Samsung introduced its first mobile phone to India in 2004. In 2008, Samsung Electronics' Telecommunication Business declared its new business strategy focusing on consumer and marketing. Samsung mobile phones are divided into 6 major categories – Style, Infotainment, Multimedia, Connected, Essential and Business.

The SGH-P250 and SGH-J165 were the last phone models sold worldwide, outside North America, that used the original model numbering system. The GT-S7330 was the first mobile phone model to use the new model numbering system.

==Financial information==
In Q1 2008 Samsung shipped 46.3 million mobile handsets 1Q 2008. Sales of Samsung Telecommunications were 6.65 trillion KRW for the same quarter and it represents 32% sales of Samsung Electronics. The growth is mostly explained by the continuous growth of emerging markets while there is weak demand in developed markets. During 2007 amount of shipped units was growing constantly: 1Q 2007 – 34.8, 2Q 2007 – 37.4, 3Q 2007- 42.6, 4Q 2007 – 46.3. In 2007 profit was 23,8 trillion KRW, while net profit reached a level of 2.7 trillion KRW.

== Highlight products ==
=== Mobile phones ===
Samsung Blue Earth (Samsung S7550) mobile phone includes a solar panel on the back of the phone.

# # # # # # #

# EXERCISE DETAILS:
From the Samsung mobile phone text, reproduce the passage between "The SGH-P250 and" and "2.7 trillion KRW.", inclusive.

Pixel coordinate grounding data:
# # # # # # #

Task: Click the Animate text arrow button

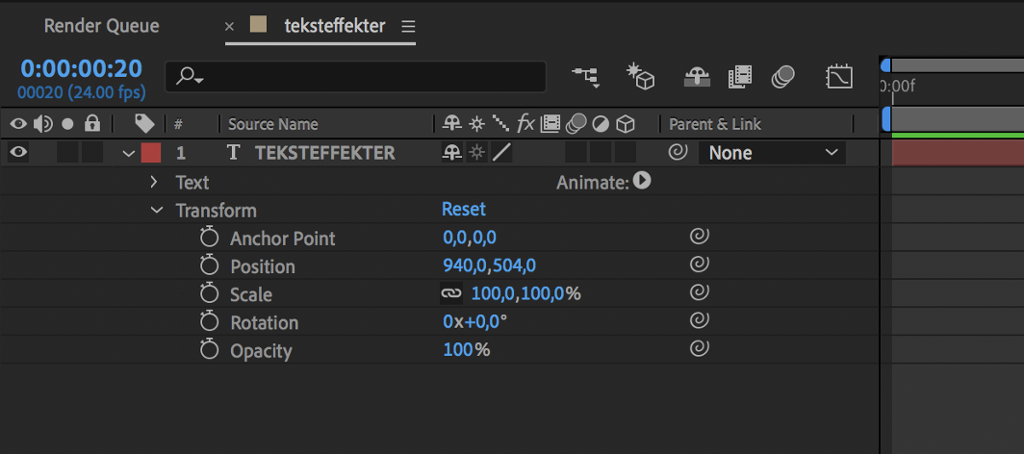Action: [642, 180]
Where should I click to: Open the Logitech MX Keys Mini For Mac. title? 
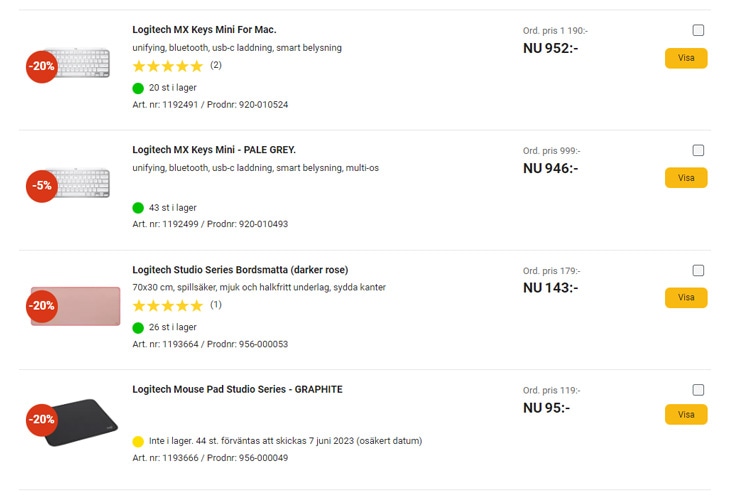point(204,30)
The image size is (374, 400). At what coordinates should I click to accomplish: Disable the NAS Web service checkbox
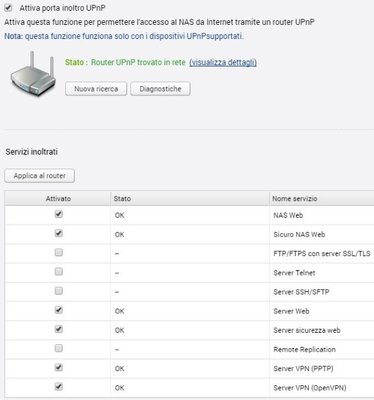click(x=59, y=214)
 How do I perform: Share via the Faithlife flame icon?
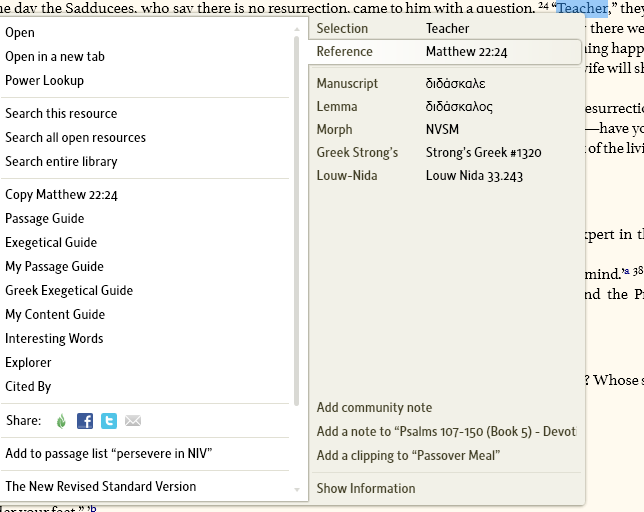(x=61, y=421)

# # # # # # #

# YOUR SOLUTION:
The SGH-P250 and SGH-J165 were the last phone models sold worldwide, outside North America, that used the original model numbering system. The GT-S7330 was the first mobile phone model to use the new model numbering system.

==Financial information==
In Q1 2008 Samsung shipped 46.3 million mobile handsets 1Q 2008. Sales of Samsung Telecommunications were 6.65 trillion KRW for the same quarter and it represents 32% sales of Samsung Electronics. The growth is mostly explained by the continuous growth of emerging markets while there is weak demand in developed markets. During 2007 amount of shipped units was growing constantly: 1Q 2007 – 34.8, 2Q 2007 – 37.4, 3Q 2007- 42.6, 4Q 2007 – 46.3. In 2007 profit was 23,8 trillion KRW, while net profit reached a level of 2.7 trillion KRW.